9. Demonstration Phase-Out. The state may suspend or terminate this demonstration

in whole, or in part, consistent with the following requirements.

a. Notification of Suspension or Termination: The state must promptly notify CMS in writing of the reason(s) for the suspension or termination, together with the effective date and a phase-out plan. The state must submit its notification letter and a draft phase-out plan to CMS no less than 6 months before the effective date of the demonstration’s suspension or termination. Prior to submitting the draft phase-out plan to CMS, the state must publish on its website the draft phase-out plan for a 30-day public comment period.
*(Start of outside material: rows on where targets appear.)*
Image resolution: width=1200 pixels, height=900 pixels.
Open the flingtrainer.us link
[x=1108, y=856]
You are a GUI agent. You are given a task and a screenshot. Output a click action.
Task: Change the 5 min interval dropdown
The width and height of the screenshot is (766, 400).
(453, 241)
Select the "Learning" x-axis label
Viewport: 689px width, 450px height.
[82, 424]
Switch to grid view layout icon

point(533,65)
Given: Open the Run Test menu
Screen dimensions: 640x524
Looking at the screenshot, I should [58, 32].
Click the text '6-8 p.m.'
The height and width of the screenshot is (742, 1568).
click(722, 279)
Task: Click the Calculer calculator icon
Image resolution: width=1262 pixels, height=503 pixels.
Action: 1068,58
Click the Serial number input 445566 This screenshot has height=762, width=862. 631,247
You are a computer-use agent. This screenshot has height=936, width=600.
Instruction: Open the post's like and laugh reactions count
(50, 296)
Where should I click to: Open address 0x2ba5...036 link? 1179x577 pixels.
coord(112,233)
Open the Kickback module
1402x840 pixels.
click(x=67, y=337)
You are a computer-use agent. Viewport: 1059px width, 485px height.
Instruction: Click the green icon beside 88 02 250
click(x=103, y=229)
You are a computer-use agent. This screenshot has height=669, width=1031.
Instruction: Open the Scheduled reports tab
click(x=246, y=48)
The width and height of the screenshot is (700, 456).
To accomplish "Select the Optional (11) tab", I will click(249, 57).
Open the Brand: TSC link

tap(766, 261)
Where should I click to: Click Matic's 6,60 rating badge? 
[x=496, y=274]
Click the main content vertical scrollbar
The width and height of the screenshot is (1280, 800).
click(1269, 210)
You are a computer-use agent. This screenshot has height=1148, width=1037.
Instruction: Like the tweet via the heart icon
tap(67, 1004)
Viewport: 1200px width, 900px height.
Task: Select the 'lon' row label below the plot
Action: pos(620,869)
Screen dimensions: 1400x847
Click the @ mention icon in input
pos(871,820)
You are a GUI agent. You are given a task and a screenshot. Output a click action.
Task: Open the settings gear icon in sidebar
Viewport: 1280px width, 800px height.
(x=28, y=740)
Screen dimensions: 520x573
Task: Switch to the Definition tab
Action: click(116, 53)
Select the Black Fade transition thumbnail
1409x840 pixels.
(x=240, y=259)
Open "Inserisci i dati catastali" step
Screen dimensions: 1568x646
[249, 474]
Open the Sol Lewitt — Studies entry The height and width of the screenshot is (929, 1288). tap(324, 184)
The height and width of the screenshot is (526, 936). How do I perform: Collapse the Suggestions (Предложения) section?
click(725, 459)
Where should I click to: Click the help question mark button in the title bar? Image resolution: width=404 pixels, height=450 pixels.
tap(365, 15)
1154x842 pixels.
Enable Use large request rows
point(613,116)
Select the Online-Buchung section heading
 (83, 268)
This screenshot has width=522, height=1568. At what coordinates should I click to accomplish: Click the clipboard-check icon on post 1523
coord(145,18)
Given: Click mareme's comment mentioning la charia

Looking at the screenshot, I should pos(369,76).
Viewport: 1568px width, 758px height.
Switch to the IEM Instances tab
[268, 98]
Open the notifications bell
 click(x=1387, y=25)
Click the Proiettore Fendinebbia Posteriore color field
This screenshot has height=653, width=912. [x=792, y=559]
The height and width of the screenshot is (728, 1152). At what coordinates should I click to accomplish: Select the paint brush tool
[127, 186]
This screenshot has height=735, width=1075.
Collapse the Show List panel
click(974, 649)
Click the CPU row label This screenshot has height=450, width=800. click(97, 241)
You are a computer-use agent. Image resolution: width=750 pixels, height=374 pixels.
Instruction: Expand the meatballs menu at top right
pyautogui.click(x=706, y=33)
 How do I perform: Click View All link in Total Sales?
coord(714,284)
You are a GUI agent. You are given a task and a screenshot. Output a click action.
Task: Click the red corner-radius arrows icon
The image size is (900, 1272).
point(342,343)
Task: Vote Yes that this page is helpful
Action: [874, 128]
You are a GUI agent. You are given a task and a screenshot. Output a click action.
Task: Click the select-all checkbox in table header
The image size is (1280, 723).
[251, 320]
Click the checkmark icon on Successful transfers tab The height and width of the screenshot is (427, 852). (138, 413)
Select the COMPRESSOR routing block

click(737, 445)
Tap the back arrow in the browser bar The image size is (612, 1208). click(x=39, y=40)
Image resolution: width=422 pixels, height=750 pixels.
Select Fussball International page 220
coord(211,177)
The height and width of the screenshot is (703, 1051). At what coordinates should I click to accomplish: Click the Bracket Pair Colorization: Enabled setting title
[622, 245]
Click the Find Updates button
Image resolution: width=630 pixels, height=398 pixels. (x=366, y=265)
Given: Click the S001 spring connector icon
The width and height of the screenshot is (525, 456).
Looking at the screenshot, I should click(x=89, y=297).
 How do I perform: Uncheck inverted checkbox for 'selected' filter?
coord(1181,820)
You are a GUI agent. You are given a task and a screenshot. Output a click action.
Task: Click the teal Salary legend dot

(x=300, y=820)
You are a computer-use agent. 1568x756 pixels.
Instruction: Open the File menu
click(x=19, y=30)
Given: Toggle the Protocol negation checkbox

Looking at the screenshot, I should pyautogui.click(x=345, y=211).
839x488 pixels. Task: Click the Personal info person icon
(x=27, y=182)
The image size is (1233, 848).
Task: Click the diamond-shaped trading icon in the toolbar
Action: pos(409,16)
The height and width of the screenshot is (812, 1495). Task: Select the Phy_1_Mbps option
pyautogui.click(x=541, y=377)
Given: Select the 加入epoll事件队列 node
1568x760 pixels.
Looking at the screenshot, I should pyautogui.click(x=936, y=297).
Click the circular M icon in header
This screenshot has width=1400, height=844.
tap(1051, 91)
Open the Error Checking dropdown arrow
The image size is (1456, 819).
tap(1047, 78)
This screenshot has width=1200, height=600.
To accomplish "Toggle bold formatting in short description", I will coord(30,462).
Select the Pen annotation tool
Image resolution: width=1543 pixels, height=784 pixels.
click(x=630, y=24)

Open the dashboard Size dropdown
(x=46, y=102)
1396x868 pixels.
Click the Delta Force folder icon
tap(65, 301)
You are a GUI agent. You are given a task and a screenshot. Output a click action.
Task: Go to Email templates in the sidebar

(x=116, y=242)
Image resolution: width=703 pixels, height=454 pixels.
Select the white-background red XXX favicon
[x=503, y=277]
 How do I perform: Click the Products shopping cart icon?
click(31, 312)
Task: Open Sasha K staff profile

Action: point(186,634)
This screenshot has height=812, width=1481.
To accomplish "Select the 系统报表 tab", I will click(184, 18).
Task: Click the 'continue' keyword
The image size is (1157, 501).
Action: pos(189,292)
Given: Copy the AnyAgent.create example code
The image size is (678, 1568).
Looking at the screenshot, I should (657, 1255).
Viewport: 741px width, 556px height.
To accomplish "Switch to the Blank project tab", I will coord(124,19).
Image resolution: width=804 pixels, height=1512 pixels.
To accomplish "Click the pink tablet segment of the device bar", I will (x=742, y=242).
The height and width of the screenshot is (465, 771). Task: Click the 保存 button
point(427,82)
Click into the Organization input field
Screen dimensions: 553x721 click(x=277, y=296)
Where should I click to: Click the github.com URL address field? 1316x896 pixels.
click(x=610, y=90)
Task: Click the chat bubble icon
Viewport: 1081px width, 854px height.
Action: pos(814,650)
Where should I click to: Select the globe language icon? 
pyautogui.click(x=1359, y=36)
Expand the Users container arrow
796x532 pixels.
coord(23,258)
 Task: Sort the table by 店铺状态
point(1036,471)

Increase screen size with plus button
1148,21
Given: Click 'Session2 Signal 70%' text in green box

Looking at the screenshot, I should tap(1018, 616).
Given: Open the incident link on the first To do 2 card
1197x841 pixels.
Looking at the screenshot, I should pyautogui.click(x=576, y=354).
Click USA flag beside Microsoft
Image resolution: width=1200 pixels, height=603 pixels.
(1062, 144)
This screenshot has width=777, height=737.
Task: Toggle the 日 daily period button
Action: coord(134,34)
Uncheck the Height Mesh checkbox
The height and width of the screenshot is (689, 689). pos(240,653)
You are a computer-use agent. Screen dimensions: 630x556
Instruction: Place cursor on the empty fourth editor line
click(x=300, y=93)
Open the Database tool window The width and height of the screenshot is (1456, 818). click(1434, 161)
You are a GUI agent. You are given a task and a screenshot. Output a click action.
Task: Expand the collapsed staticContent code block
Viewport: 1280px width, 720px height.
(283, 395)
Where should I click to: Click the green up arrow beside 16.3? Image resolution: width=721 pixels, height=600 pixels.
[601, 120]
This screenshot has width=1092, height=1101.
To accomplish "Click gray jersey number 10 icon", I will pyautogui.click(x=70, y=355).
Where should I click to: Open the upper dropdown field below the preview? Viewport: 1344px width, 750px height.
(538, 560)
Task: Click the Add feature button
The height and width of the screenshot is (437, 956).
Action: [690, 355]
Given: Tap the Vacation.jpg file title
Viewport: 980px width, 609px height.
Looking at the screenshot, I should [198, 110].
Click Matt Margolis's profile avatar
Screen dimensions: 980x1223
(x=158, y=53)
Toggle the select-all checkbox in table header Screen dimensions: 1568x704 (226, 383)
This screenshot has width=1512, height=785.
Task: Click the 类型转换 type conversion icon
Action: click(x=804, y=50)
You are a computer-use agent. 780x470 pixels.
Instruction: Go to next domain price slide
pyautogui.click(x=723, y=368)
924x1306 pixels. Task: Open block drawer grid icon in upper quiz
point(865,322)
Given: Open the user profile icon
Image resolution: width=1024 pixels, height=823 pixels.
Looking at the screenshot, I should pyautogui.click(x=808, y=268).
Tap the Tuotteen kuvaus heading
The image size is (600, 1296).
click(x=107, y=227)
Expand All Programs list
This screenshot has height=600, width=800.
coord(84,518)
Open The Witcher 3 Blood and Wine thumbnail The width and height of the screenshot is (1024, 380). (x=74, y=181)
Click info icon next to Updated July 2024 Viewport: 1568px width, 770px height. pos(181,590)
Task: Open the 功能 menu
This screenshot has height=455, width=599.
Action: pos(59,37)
In addition, the state must conduct tribal consultation in accordance with its approved tribal consultation state plan amendment. Once the 30-day public comment period has ended, the state must provide a summary of each public comment received the state’s response to the comment and how the state incorporated the received comment into a revised phase-out plan.

The state must obtain CMS’ approval of the phase-out plan prior to the implementation of the phase-out activities. Implementation of phase-out activities must be no sooner than 14 days after CMS approval of the phase-out plan.

b. Phase-out Plan Requirements: The state must include, at a minimum, in its phase-out plan the process by which it will notify affected beneficiaries, the content of said notices (including information on the beneficiary’s appeal rights), the process by which the state will conduct administrative reviews of Medicaid eligibility for the affected beneficiaries, and ensure ongoing coverage for eligible individuals, as well as any community outreach activities.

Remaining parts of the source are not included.